In 1866, OSN sold the locomotive (for $2,000) to the Steam Paddy Company and it was shipped out of Portland on the Steamship Montana on October 18, 1866. It was returned to San Francisco for work filling and grading the streets of that city. It worked there until 1873, thereafter being stored in a warehouse. After the Oregon Pony was damaged in a 1904 warehouse fire, the owner, David Hewes, partially restored it and donated it to the Oregon Historical Society in Portland, Oregon. Col. Henry Dosch of Portland worked as a timekeeper for Hewes in San Francisco and discovered the “Oregon Pony” in use there. He was instrumental in having it brought to Portland for exhibition at the Lewis and Clark Fair in 1905.

It was displayed at the 1905 Lewis and Clark Exposition and afterward at the Albina Railyard. In 1931, the Oregon Pony was moved to Portland Union Station when a suitable pedestal was erected in front of the recently remodeled station. It was repainted, and displayed outside. It was borrowed by the Cenaqua Celebration at Vancouver, Wash. From August 7 to 13, 1950.

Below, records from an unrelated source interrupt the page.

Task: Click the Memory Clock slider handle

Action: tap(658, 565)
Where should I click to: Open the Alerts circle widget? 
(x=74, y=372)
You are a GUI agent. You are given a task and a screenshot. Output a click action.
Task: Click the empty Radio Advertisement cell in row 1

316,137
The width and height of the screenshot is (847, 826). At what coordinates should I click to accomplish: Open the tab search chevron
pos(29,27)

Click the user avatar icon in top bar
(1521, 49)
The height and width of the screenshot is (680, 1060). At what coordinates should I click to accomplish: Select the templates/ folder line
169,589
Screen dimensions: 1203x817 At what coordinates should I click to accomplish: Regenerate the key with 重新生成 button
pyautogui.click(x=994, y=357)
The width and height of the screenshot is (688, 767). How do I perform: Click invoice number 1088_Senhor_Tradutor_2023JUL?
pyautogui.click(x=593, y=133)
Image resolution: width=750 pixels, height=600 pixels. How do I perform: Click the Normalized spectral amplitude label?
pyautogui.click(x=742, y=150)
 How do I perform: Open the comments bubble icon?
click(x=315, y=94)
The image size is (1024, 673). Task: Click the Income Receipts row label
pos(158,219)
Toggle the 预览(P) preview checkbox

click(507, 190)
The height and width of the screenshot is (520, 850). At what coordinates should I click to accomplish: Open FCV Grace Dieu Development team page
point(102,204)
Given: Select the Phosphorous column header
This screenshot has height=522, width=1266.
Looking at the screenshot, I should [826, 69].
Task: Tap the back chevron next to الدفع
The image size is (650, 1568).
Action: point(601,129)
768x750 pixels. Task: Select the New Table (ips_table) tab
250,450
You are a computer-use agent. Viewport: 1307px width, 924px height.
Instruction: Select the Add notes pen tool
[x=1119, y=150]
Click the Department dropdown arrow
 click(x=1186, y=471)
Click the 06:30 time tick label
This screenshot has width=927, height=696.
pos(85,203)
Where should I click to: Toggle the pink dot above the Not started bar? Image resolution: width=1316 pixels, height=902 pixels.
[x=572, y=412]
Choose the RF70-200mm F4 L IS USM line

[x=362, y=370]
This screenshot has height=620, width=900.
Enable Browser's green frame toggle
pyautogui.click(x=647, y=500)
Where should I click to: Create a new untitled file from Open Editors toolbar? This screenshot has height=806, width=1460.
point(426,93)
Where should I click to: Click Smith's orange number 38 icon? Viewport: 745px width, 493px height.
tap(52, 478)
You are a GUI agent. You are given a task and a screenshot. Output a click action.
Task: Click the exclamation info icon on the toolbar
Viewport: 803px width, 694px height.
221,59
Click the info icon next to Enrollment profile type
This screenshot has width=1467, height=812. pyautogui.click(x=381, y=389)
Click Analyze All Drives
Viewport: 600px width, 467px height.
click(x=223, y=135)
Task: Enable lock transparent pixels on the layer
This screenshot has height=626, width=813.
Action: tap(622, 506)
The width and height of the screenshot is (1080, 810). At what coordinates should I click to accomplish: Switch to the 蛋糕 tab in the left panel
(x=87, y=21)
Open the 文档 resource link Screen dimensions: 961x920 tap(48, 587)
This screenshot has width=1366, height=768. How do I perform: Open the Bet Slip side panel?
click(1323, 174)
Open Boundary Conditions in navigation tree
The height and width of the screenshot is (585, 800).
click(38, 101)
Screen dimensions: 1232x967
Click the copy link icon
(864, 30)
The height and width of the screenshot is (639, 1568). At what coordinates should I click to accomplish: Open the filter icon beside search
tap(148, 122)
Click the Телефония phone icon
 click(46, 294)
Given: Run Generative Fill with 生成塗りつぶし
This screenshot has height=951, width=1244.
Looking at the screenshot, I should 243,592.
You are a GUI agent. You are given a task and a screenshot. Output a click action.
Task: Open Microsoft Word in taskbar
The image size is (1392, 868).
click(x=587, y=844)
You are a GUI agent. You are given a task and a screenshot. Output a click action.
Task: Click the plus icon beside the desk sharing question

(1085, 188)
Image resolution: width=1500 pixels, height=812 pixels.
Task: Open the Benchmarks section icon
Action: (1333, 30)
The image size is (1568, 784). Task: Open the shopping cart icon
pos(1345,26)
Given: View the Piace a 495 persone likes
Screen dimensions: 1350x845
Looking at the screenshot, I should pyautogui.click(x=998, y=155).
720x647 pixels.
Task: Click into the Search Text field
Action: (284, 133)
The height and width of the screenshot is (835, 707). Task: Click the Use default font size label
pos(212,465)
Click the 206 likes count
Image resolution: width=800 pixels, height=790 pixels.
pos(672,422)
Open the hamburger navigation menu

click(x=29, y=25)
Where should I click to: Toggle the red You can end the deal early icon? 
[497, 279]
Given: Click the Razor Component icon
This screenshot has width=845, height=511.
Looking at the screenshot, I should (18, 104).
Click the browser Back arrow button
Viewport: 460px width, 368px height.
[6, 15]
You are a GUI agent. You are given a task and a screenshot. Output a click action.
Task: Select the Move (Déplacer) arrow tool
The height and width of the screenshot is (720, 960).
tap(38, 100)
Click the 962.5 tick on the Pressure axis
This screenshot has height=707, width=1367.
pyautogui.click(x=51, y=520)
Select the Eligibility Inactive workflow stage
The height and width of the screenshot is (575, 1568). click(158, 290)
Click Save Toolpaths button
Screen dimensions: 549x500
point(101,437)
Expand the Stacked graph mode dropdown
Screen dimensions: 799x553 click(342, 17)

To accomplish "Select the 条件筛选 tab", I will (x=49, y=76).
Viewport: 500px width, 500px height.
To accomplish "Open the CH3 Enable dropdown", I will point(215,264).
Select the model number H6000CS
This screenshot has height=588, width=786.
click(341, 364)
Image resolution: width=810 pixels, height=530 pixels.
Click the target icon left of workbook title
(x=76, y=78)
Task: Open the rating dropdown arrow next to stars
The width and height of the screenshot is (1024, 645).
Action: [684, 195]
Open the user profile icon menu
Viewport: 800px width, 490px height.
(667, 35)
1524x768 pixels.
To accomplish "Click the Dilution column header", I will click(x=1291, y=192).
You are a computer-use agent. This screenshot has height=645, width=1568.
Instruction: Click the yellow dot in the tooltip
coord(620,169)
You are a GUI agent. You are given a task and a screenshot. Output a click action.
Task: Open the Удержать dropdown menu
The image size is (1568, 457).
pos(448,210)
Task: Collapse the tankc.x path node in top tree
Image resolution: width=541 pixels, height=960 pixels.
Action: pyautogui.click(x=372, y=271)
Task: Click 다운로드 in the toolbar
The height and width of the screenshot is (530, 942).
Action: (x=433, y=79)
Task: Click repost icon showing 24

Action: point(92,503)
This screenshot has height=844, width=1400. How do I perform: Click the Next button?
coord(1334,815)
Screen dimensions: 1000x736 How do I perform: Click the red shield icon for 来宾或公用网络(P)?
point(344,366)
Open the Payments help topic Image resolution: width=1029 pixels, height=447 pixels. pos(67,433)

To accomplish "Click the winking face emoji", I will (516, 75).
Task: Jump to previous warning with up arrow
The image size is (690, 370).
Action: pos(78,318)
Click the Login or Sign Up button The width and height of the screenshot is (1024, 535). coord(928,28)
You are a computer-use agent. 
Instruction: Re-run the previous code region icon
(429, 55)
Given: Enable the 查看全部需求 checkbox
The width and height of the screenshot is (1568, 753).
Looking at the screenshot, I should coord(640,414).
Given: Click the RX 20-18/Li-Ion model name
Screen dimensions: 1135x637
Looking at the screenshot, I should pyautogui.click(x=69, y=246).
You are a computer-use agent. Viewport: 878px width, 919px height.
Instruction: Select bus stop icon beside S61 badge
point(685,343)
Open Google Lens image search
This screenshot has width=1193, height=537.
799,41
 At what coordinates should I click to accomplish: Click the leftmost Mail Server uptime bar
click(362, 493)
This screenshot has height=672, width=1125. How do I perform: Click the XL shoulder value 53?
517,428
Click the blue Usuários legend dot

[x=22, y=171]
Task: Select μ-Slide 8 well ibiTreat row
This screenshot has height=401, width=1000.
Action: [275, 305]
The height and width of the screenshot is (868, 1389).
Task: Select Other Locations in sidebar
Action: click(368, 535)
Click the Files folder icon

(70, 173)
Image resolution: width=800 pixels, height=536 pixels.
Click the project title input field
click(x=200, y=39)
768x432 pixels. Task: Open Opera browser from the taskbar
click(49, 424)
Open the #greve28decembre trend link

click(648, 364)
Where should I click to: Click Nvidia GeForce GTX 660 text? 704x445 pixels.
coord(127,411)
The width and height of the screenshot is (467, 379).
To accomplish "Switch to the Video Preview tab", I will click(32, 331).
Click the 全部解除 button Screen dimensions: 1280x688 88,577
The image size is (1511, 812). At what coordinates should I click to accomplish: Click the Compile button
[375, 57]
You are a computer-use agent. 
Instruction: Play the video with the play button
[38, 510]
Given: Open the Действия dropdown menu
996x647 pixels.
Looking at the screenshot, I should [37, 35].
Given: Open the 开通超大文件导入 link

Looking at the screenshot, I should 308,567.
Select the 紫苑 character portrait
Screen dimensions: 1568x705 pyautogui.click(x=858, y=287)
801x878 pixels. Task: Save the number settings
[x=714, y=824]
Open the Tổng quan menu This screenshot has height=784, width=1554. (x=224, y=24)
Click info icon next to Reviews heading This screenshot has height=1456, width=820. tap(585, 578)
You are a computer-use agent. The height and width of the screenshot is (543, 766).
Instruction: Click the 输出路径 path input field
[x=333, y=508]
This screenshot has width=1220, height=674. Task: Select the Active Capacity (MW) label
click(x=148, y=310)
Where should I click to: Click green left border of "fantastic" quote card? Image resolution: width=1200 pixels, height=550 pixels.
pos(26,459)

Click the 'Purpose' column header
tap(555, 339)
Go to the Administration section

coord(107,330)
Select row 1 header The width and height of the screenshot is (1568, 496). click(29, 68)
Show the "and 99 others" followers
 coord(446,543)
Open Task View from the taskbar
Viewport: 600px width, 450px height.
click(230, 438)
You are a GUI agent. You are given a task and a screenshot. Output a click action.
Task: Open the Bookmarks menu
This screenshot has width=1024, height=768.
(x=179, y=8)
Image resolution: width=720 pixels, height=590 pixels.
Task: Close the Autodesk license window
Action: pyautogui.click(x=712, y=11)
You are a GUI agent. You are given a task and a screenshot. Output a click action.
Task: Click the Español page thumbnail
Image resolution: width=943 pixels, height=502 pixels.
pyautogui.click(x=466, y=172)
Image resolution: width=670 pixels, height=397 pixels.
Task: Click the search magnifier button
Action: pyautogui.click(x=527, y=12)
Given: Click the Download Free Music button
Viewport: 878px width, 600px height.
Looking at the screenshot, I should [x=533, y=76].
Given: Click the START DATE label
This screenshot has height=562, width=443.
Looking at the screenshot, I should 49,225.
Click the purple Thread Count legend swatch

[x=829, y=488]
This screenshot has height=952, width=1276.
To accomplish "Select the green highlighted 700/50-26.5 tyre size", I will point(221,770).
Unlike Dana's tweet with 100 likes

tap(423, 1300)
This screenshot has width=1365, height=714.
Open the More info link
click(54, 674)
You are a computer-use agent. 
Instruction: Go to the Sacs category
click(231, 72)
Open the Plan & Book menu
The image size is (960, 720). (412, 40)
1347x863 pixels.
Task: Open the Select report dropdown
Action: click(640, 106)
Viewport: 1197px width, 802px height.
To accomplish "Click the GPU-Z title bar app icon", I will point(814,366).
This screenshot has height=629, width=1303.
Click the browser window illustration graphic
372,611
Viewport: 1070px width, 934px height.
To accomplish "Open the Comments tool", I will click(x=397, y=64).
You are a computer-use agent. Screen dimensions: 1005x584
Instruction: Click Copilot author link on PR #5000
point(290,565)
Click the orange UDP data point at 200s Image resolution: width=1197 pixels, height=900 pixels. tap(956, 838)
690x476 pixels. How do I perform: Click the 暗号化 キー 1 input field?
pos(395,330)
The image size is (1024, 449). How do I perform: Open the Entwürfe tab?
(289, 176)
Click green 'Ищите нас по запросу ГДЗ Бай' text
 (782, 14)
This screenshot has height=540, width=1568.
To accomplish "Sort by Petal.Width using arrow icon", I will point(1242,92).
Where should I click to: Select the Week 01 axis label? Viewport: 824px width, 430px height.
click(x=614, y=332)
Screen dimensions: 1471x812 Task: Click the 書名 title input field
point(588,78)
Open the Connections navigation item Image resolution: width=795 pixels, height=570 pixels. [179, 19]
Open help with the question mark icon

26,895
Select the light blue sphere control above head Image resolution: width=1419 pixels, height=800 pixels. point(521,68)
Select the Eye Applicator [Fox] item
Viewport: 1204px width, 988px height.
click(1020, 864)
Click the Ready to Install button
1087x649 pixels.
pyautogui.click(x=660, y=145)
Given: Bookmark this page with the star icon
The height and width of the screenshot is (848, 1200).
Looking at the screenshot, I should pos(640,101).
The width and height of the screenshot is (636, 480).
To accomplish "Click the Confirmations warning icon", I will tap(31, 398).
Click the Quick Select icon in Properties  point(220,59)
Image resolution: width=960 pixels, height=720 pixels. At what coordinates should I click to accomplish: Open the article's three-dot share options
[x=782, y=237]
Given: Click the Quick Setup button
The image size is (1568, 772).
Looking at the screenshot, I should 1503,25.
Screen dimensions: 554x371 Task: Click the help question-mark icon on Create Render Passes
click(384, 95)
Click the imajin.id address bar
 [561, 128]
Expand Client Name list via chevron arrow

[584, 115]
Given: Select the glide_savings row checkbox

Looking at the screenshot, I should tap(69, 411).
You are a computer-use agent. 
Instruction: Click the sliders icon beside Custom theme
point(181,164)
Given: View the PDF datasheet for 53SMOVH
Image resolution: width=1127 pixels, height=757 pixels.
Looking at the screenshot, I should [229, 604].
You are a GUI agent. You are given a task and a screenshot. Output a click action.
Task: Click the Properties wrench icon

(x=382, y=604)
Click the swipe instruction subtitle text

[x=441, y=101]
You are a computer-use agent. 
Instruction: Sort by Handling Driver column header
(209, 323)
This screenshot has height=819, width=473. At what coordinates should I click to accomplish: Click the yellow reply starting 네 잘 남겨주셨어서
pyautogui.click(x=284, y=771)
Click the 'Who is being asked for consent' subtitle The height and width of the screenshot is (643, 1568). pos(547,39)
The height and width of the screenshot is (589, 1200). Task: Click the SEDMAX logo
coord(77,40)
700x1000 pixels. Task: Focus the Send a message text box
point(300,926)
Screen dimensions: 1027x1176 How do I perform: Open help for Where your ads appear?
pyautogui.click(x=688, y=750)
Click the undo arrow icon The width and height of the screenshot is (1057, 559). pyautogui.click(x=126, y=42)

It was returned to Cascade Locks in 1970. The Port of Cascade Locks funded a 1981 restoration (back to its 1905 appearance; restored by Gales Creek Enterprises) and built a permanent, covered display. This restoration replaced the 1904 wooden timber frame and canopy, and was thorough and complete, but did not result in an operating artifact.

The Oregon Pony is currently owned by the State of Oregon and is preserved in a climate controlled exhibition chamber next to the Cascade Locks Historical Museum at the Marine Park, Cascade Locks. In February 2016, Trains Magazine reported that the Union Pacific Railroad donated $10,000 for shelter restoration for the Oregon Pony.